Feliz año! Inauguramos un nuevo año y con el multitud de objetivos y propósitos que tenemos en mente, muchos de ellos se cumplirán y otros los iremos olvidando poco a poco tal y como pasen las semanas y vayamos retomando el ritmo de nuestra frenética vida.

Y junto al nuevo año nos hemos adentrado también en una nueva estación, que generalmente suele pasar desapercibida al coincidir en su llegada con los preparativos de la fiestas navideñas, el invierno.
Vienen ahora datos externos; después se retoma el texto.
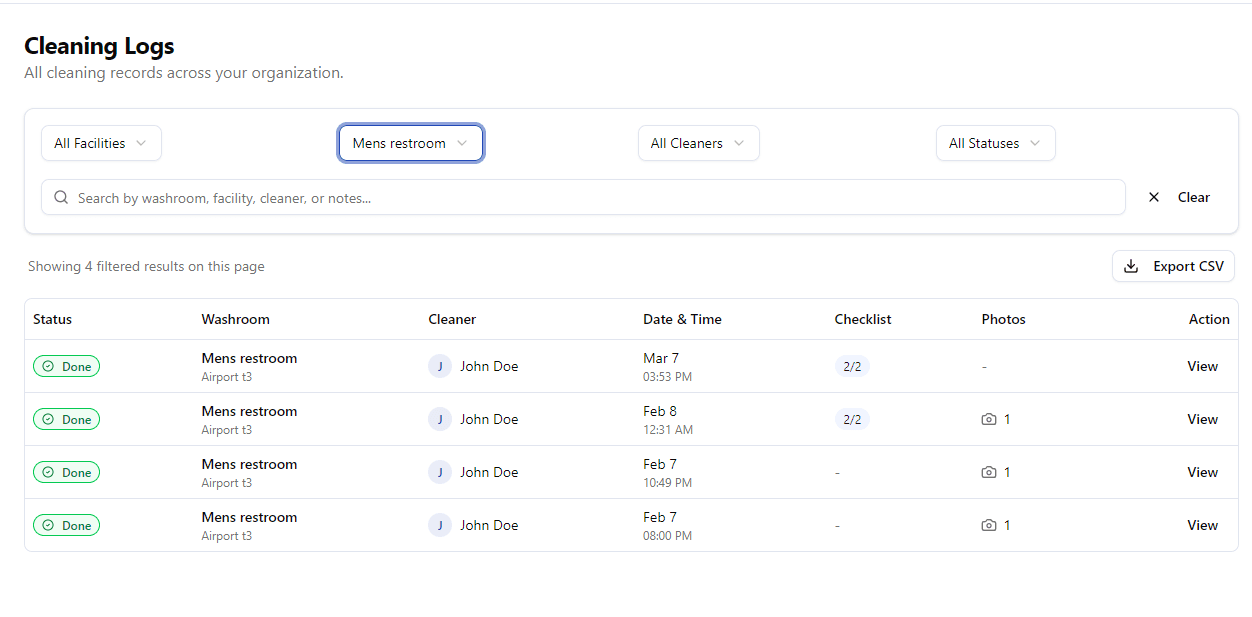Click John Doe's avatar in the Mar 7 row
This screenshot has width=1252, height=617.
pos(440,366)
La estación más fría del año nos lleva acompañando ya unas semanas, y ahora que volvemos a la rutina no podía dejar pasar la oportunidad de recordarte como deberías de afrontar la alimentación en esta nueva estación.

Según la medicina tradicional china, el invierno está  relacionado con el riñon, órgano principal de donde surge la energía vital y en el que se acumula durante toda nuestra vida , por tanto nutrirlo adecuadamente resulta de especial importancia y para ello los alimentos más beneficiosos son los alimentos oscuros, de color negro y morado como las moras, grosellas y arándanos, el sésamo negro o los azukis,  los alimentos salados como el pescado y las algas y las verduras de raíz como la zanahoria o la remolacha.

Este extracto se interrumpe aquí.